━━ Texte ━━

L’INSURRECTION
TCHÉTCHÈNE
|
 |
La
lutte de la nation tchétchène pour sa survie
Le conflit
entre la Russie et la
Tchétchénie se prolonge depuis plusieurs
siècles.
Dans le Caucase, la
résistance contre l’impérialisme russe
s’est
toujours concentrée sur les
territoires de la Tchétchénie et du Dagestan. Au
XIXème siècle, Shamil avait
proclamé la Guerre Sainte et combattu
l’armée russe
pendant un quart de siècle.
Pour en finir, le Tsar Nicolas 1er avait envisagé de
déporter toute
la population rebelle du Caucase pour obtenir une paix
définitive. Il ne put le
faire, faute de moyens appropriés.
La
République du Nord-Caucase,
qui incluait la Tchétchénie, se
déclara
indépendante en Mai 1918, après la
révolution bolchévique. Elle dut soutenir une
guerre sur
deux fronts. D’abord
contre les troupes tsaristes de Denikine, puis contre
l’Armée Rouge.
L’insurrection du
Caucase ne s’apaisa qu’à la fin de 1921.
La paix fut rétablie par un homme
du Caucase, un Géorgien : Staline. Celui-ci
était le
Commissaire du peuple
aux nationalités, et président du
Congrès des
Peuples du Caucase. La République
Soviétique du Caucase, intégrée dans
la
République Fédérale Socialiste
Soviétique de Russie, fut créée.
Ainsi, Staline le
Géorgien pouvait lorgner sur
le Kremlin, tout en se ménageant une zone de repli au cas
où ses ambitions
russes seraient déçues.
La
victoire de Staline ne fut pas
celle du Caucase. La paix fut réduite à
néant par
les vagues de répressions
décidées par le gouvernement de Moscou :
d’abord contre les paysans aisés,
les koulaks ; puis contre les mollahs musulmans, les
« bandits » ; puis
contre les
« nationalistes
bourgeois ».

━━━

*Consigne 1:*
Résumez en deux phrases le texte sur l'insurrection tchétchène.
*Consigne 2:*
Reprenez le récit de l'insurrection tchétchène après sa dernière phrase et prolongez-le.

━━ Extrait de données ━━

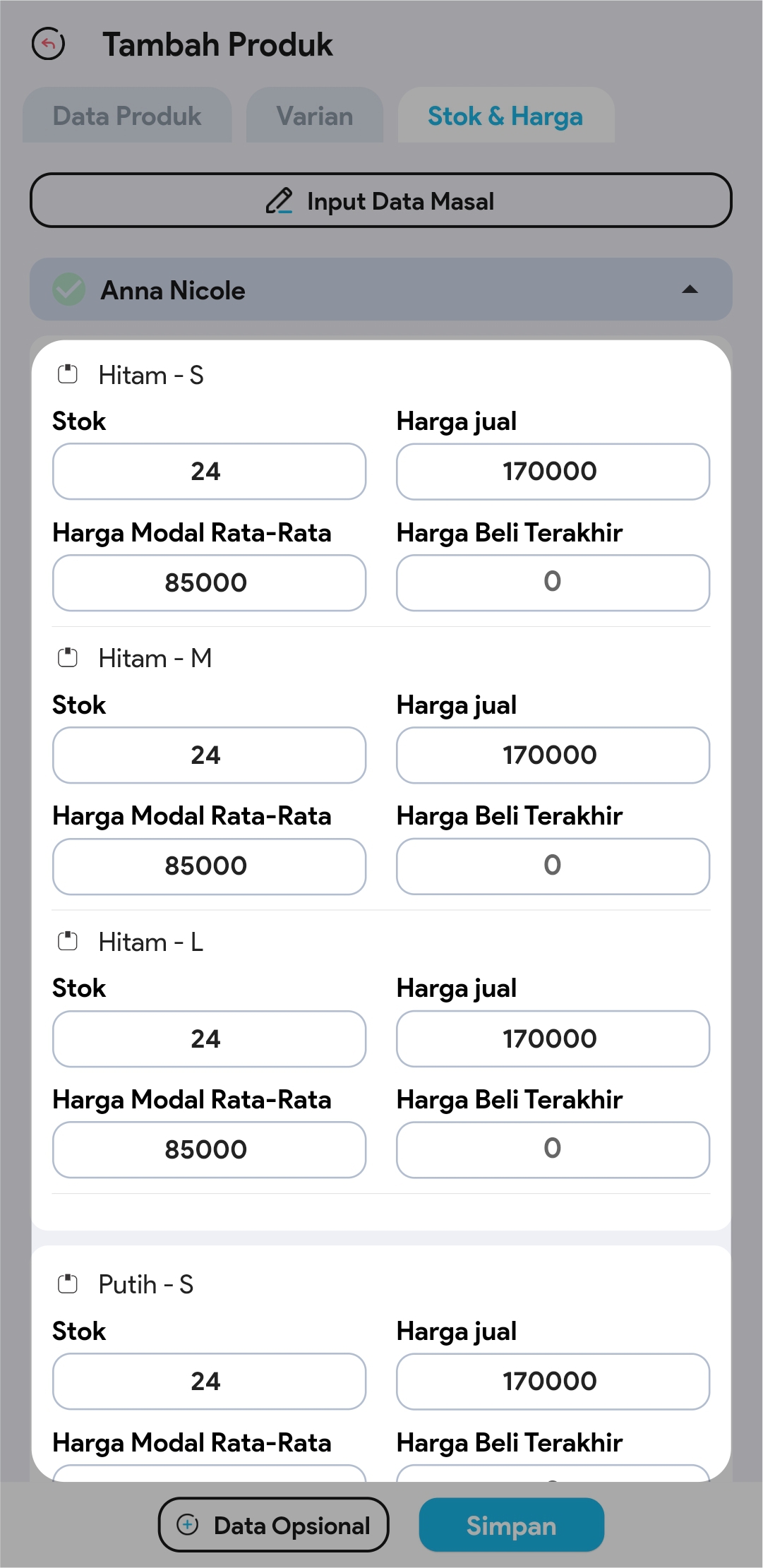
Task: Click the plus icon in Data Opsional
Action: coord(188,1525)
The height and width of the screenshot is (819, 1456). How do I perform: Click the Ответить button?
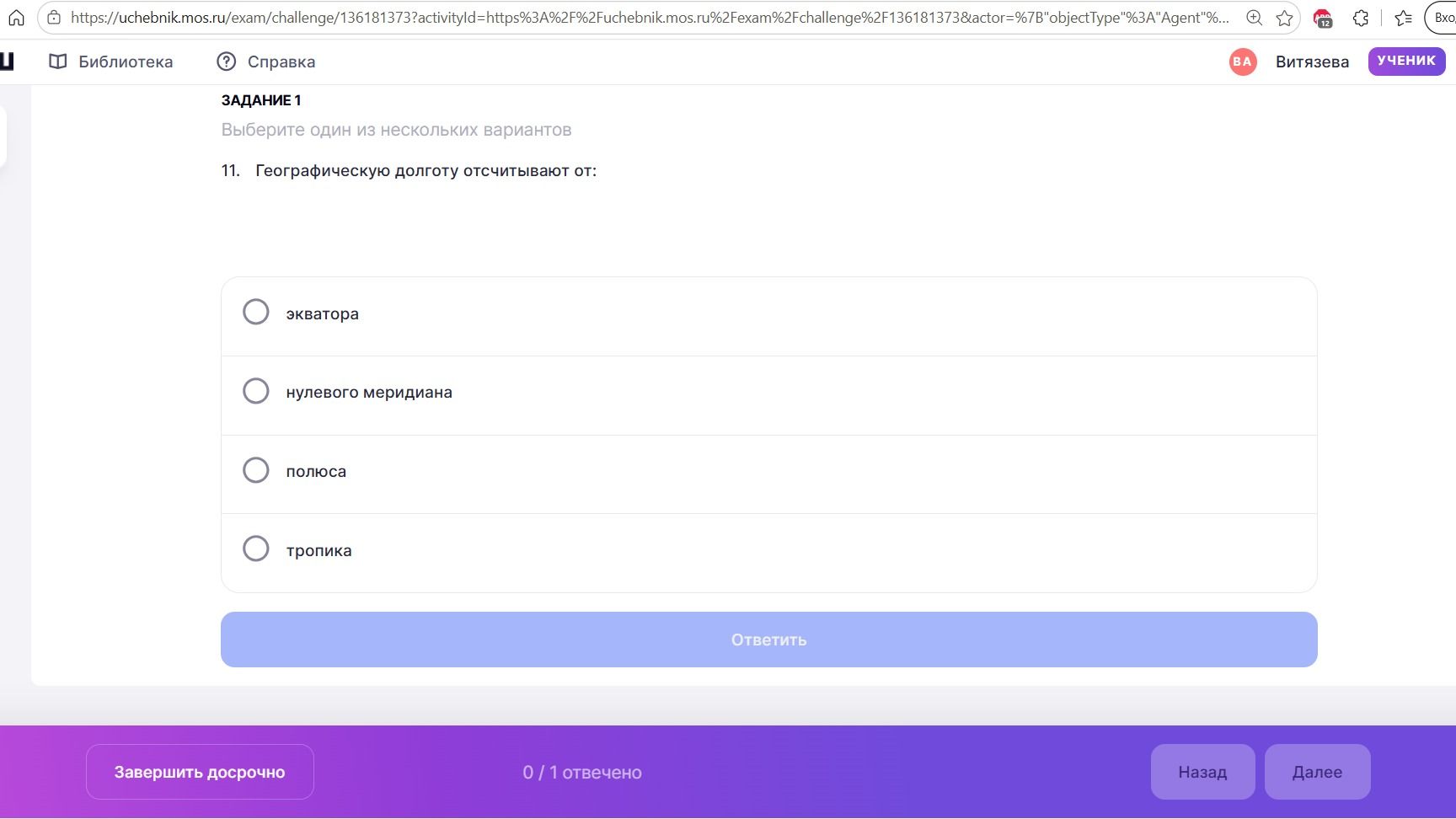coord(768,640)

━━━
━━ Extrait de données ━━

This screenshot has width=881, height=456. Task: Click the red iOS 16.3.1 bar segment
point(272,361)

━━━

*Réponse 1:*
Le conflit entre la Russie et la Tchétchénie dure depuis plusieurs siècles : au XIXe siècle, Shamil combattit l'armée russe pendant un quart de siècle, puis la République du Nord-Caucase, qui incluait la Tchétchénie, se déclara indépendante en mai 1918, et l'insurrection ne s'apaisa qu'à la fin de 1921. La paix fut rétablie par Staline et la République soviétique du Caucase fut créée, mais cette paix fut réduite à néant par les vagues de répression décidées à Moscou contre les koulaks, les mollahs et les « nationalistes bourgeois ».

*Réponse 2:*
Les mollahs musulmans, qui au
départ avaient pris la tête de la
résistance,
furent peu à peu remplacés par
des jeunes gens instruits, formés dans les écoles
soviétiques. Parmi ceux-ci,
Hassan Israilov et Mairbek Sheripov.
Hassan
Israilov et l’insurrection de 1940
Hassan Israilov
est né en 1910
dans le village de Nashkhoi. Membre des Jeunesses Communistes, il
s’inscrit au
Parti en 1929, à la fin de ses études
secondaires. Mais
il ne se passionne pas
pour la politique ; il préfère
s’occuper de
poésie, de littérature et d’histoire.
Toutefois, il se permet dans ses écrits de
dénoncer la
corruption de deux
leaders soviétiques de Tchétchénie,
Slavin et
Ushaev. En 1931, Israilov est
condamné à 10 ans de prison pour calomnies
contre-révolutionnaires. Il est
libéré 3 ans plus tard, lorsque les malversations
de ses
deux cibles furent
condamnées par Moscou. Israilov est alors
réintégré dans le Parti Communiste.
Il part
à Moscou
étudier à l’Université
Communiste des
Travailleurs de l’Est,
et s’intéresse de plus en plus à la
politique.
En
1938, il remet ça. Il demande
la démission d’Egorov, premier
secrétaire du Parti
dans la région, et de Raev,
Commissaire du peuple aux affaires intérieures. Il est une
nouvelle fois
arrêté… et il s’en sort une
nouvelle fois,
quand Egorov et Raev sont à leur
tour arrêtés et accusés
d’être des
« ennemis du peuple ».
 |
Cette fois, il ne réintègre
pas
le Parti Communiste. Il rentre en Tchétchénie,
prend le
maquis, et déclare la
guerre à
« l’impérialisme
rouge ». En février 1940 (nous sommes en
période de pacte germano-soviétique), les troupes
d’Israilov contrôlent les
zones de Galanchozh, Sayasan, Chaberlo, et une partie de la
région de Shato. Un « Gouvernement
provisoire populaire et révolutionnaire de
Tchétchénie-Ingouchie »
est
proclamé, et Israilov en est le chef.
En juin 1941, c’est la rupture du
pacte germano-soviétique et Hitler déclenche
contre
l’URSS l’opération
Barberousse. En février 1942, les troupes allemandes sont
à moins de 500
kilomètres de Grozny, la capitale de la
Tchétchénie. L’avocat Mairbek Sheripov
lance à son tour une insurrection, prend la ville de Shato
et
rejoint Israilov.
Les
insurgés Tchétchènes sont
bien conscients des méthodes brutales utilisées
par
Rosenberg et Himmler dans
l’Ukraine
« libérée ».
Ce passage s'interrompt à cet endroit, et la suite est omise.